Run from database
folder:
mysql --host=localhost --user=xxx --password=xxx
and in mysql run
source employees.sql
confirm the employee database creation in MyQSL.
Besides this one, there should be a database called dwh (Run from dwh
folder):
mysql --host=localhost --user=xxx --password=xxx
and in mysql run
source salaries.sql
Install (git clone) this repo
Create containers building the images at the same time (see Dockerfile)
docker-compose -f docker-compose-SequentialExecutor.yml up -d
and manage them (restart and delete them) if needed
docker-compose -f docker-compose-SequentialExecutor.yml restart
docker-compose -f docker-compose-SequentialExecutor.yml down
Run and close a container bash (good to interact once with the airflow)
docker-compose -f docker-compose-SequentialExecutor.yml run --rm webserver bash
Check existent containers
docker container ls
Run in a specific container bash
docker exec -it airflow_for_bi_webserver_1 bash
Note: check the name of the generated components: they could be different than
airflow_for_bi_XXX
Test a specific airflow function in docker
docker exec -it airflow_for_bi_webserver_1 airflow list_dags
Execute through bash interactively a test (this will actually work!)
docker exec -it airflow_for_bi_webserver_1 bash
cd dags
airflow test init_configuration first_task 2015-06-01
execute remotely the same test
docker exec -it airflow_for_bi_webserver_1 airflow test init_configuration first_task 2015-06-01
Create a Run manually (it could be done in the DAG webPage)
This is the same DAG as before (init_configuration) but now we are running al the tasks, which includes second_task, that makes a airflow configuration (see the code of init_configuration.py
)
docker exec -it airflow_for_bi_webserver_1 airflow trigger_dag init_configuration
Now you can see it ready to work to be fired in web server.
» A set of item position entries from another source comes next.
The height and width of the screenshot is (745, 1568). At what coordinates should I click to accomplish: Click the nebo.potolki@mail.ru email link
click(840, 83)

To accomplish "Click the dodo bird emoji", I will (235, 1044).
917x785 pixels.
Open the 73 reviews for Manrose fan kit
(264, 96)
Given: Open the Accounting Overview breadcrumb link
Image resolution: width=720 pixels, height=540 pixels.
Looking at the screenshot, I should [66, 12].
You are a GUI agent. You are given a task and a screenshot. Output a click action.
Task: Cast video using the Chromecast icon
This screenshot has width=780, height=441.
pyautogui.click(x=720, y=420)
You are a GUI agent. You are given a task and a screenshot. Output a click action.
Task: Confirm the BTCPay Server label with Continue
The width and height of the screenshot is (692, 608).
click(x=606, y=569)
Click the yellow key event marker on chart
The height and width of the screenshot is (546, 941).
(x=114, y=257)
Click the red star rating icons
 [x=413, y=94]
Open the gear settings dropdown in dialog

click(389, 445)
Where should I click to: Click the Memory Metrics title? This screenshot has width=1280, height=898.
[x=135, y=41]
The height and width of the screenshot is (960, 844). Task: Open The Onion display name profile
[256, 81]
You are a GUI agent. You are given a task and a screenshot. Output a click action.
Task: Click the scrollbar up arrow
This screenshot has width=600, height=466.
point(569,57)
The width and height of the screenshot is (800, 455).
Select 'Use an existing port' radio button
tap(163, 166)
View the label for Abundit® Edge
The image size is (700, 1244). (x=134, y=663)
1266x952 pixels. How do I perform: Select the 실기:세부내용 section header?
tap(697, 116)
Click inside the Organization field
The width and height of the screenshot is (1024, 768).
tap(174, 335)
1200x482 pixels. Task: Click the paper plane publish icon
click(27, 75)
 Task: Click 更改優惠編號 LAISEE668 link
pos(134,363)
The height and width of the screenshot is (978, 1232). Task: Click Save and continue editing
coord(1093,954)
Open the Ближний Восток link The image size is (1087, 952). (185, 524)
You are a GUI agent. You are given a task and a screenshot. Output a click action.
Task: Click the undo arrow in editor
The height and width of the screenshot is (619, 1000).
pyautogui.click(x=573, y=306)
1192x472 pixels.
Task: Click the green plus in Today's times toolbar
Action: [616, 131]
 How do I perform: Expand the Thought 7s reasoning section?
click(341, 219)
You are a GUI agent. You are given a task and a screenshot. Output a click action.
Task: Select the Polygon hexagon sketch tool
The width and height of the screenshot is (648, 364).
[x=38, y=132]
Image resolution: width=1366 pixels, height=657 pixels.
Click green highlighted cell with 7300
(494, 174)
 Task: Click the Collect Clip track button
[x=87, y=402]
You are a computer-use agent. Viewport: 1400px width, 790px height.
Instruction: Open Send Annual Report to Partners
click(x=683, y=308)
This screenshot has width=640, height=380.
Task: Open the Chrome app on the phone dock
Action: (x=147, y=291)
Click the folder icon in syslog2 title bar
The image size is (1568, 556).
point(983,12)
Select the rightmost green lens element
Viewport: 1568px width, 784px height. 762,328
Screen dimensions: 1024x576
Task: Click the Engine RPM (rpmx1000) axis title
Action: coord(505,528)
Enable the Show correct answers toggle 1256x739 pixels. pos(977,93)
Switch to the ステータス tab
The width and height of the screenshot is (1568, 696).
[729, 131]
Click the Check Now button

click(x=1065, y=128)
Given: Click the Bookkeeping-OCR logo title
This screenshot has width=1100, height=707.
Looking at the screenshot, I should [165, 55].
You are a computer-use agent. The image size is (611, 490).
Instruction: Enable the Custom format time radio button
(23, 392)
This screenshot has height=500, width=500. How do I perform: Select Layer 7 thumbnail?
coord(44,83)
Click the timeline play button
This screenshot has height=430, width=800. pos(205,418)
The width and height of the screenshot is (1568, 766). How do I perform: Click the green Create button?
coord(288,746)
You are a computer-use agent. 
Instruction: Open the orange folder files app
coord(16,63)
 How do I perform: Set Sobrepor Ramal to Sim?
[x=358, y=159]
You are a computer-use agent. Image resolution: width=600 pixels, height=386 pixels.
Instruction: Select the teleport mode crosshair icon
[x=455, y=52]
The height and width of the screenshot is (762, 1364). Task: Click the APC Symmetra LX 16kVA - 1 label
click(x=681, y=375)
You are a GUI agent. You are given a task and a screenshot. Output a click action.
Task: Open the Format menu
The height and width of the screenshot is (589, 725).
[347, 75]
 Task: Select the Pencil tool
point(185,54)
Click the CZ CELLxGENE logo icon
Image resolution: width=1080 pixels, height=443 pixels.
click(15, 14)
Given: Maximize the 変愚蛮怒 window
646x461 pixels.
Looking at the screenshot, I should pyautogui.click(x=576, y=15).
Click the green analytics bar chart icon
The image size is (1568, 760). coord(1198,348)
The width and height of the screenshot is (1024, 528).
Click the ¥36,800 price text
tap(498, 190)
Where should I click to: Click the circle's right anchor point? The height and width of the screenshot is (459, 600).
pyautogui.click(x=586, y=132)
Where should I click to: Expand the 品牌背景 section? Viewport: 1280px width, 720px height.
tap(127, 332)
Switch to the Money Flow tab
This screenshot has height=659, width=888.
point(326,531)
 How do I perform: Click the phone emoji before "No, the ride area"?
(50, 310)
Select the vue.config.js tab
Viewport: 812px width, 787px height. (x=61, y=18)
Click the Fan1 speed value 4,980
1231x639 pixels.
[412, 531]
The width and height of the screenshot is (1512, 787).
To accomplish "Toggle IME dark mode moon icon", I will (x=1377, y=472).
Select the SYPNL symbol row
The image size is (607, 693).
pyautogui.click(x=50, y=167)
We now have to run airflow scheduler to run available
docker exec -it airflow_for_bi_webserver_1 airflow scheduler
Go to Data Profiling and use Ad Hoc Query. Make a query you know it returns values.
testing version
docker exec -it airflow_for_bi_webserver_1 airflow test get_salaries extract_salaries 1999-12-30
docker cp ./airflow/config/airflow.cfg airflow_for_bi_webserver_1:/usr/local/airflow
Use the dag in file process_salaries
and don't forget to create a similar table employees
in dwh database;
docker exec -it airflow_for_bi_webserver_1 airflow test process_salaries extract_salaries 1999-1-30
Let's use the DAG inject_salaries
to generate data automatically in salaries table;
For that to work you can start by testing it with
docker exec -it airflow_for_bi_webserver_1 airflow test inject_salaries inject_salaries_operator 2015-01-01
This should generate an extra set of 10 rows of salaries for random employees for the month 2015-01
.
You should now be able to start the scheduler and activate this task. Make it work 2 times per day; Also, run previous dates (1 year) using airflow backfill, starting at 2017, using
docker exec -it airflow_for_bi_webserver_1 airflow backfill inject_salaries -s 2017-05-01 -e 2018-05-01
Given this we should now import from OLTP to dwh from time to time. For that we have to build a DAG that import data from one place to another. For now we are building a simple scheduled DAG that will push data to the same dwh
.
For that you should run twice per day the DAG process_salaries
. Start by testing it with.
docker exec -it airflow_for_bi_webserver_1 airflow test process_salaries process_salaries_operator 1/5/2001
You can see now you have new data in the dwh.salaries
database;
(included in the docker-compose file)
make
pip install superset
pip install flask-appbuilder
pip install ipython
pip install mysqlclient
pip install cryptography
Create an admin user (you will be prompted to set username, first and last name before setting a password)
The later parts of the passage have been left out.